Of course, in calculating a benefit/risk ratio, one has to factor in the negative health effects of delivering marijuana to the body via smoking. On one hand, delivering a predictable dose via the smoked route is challenging. On the other hand, smoke itself contains harmful chemicals, including carbon monoxide and carcinogens. Use of smoked marijuana has limitations that include acute adverse effects (bothersome dry mouth, blurry vision, palpitations and anxiety or other psychiatric phenomenon) and the potential chronic effects of smoking. Finally, research is pretty clear now that the amount of analgesic effect one can get from smoked marijuana does not exceed the analgesic potency of 30 milligrams of codeine. So there is not much true benefit to be derived, despite the acute and potential chronic adverse effects.

This sort of medical information rarely enters the public (“media”) or political debate. In Wisconsin, the chairman of the Assembly Health Committee has introduced a medical marijuana bill. This bill, like most around the country, is well intended. The problem is that there is no medical evidence to show that smoked marijuana has benefits to a sufficient degree to warrant its use given its side effects and the potential for harmful outcomes from long-term use–not the least of which is the fact that probably 10% of marijuana users do develop addiction with long-term use.

The question of whether drugs should be legalized in America is a complex one. Compared to other countries, the United States has stringent laws and harsh penalties with respect to euphoria-producing chemicals. In some countries, such as Mexico, opioid analgesics are available over the counter, without a prescription.

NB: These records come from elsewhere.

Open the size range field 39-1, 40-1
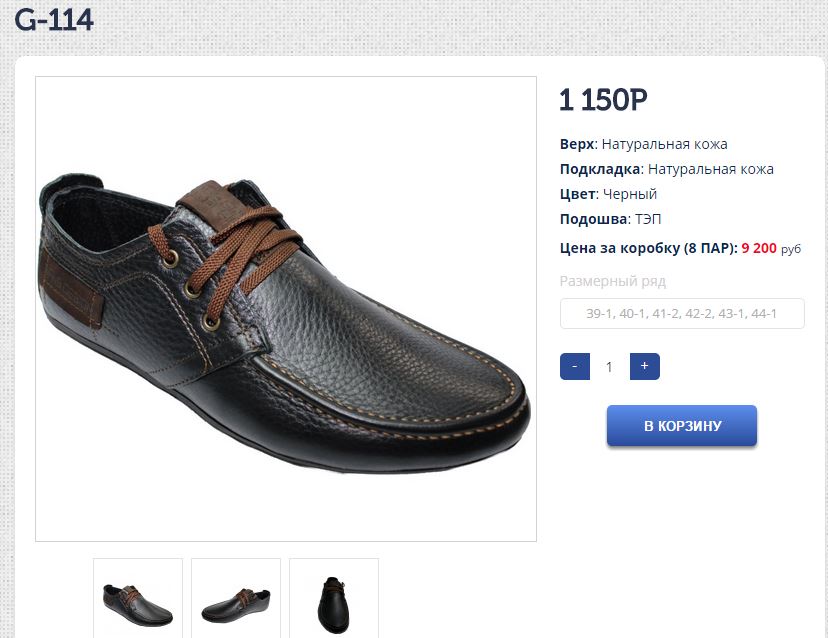This screenshot has height=638, width=828. tap(682, 313)
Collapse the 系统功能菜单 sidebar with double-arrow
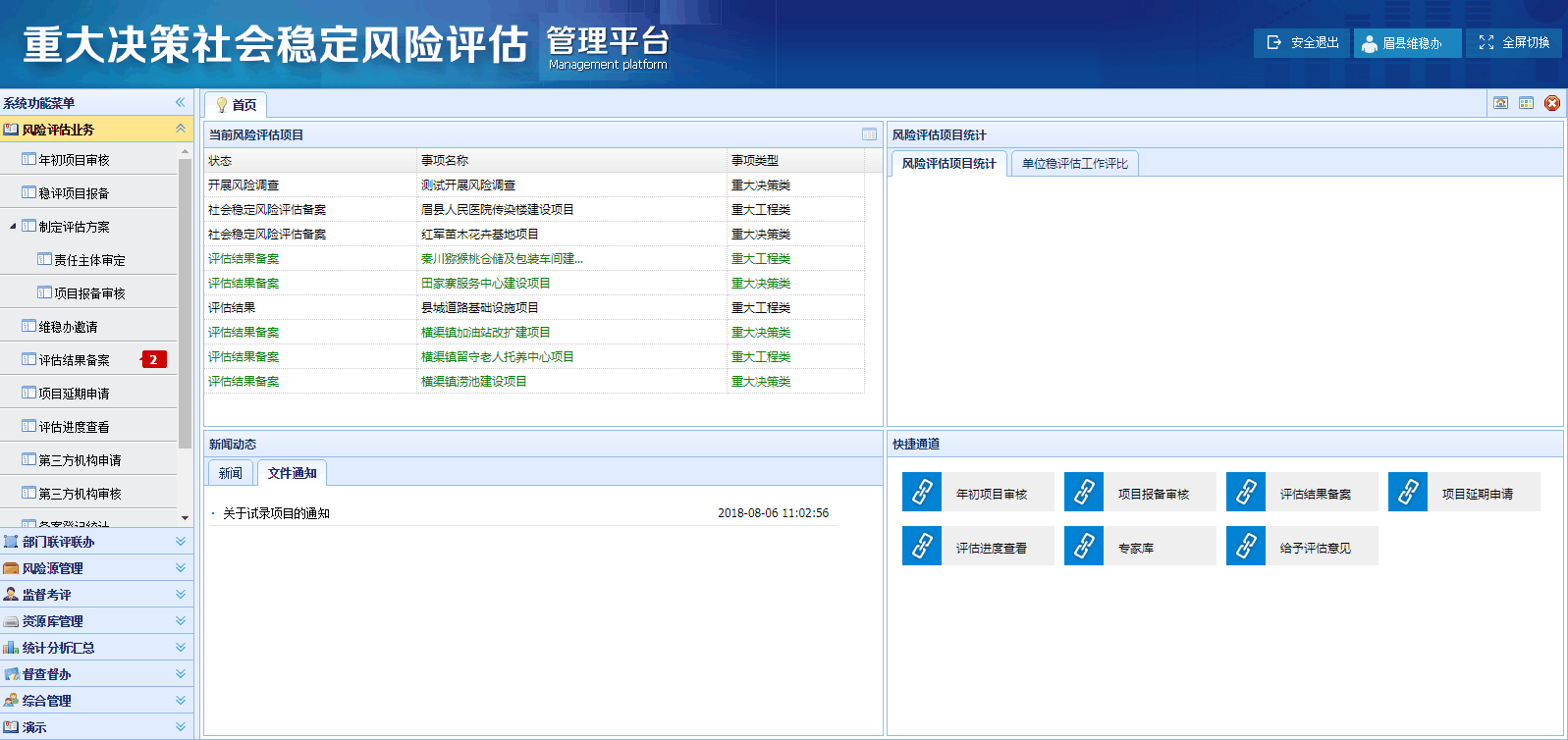Viewport: 1568px width, 740px height. tap(180, 102)
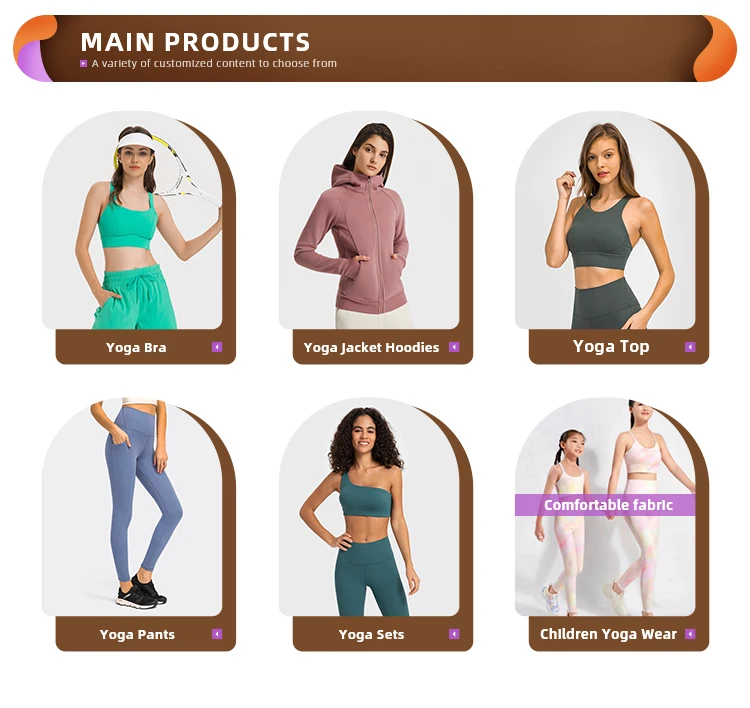750x708 pixels.
Task: Click purple arrow icon beside Children Yoga Wear
Action: pos(690,634)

"Medical marijuana" proponents are leading the debate about whether using and possessing marijuana should be decriminalized. Some proponents of "medical marijuana," such as National Organization for the Reform of Marijuana Laws (NORML) clearly believe that this is a health issue, but many "medical marijuana" proponents have broader political agendas, and are using efforts to decriminalize marijuana for "medical use” as a subterfuge—a way to get the public gradually comfortable with the idea of overall decriminalization. Legalization arguments should be analyzed on their own merits–but current biomedical evidence does not support the "medical argument" as a compelling one for legislative action to decriminalize marijuana.


A Final Comment

Even though marijuana use has been common in many segments of the American population for two generations, and many adults and teenagers know marijuana users who have not developed addiction to even prolonged use, the potential for the development of addiction is almost certainly greater today than in the 1960s or 70s, because the marijuana of today is different. It's not just that it's much more expensive; it's that the THC content of today's "pot" is several times higher than even strong "weed" from the original Flower Power era. This makes it more rewarding, but also more likely to induce tolerance and true addiction.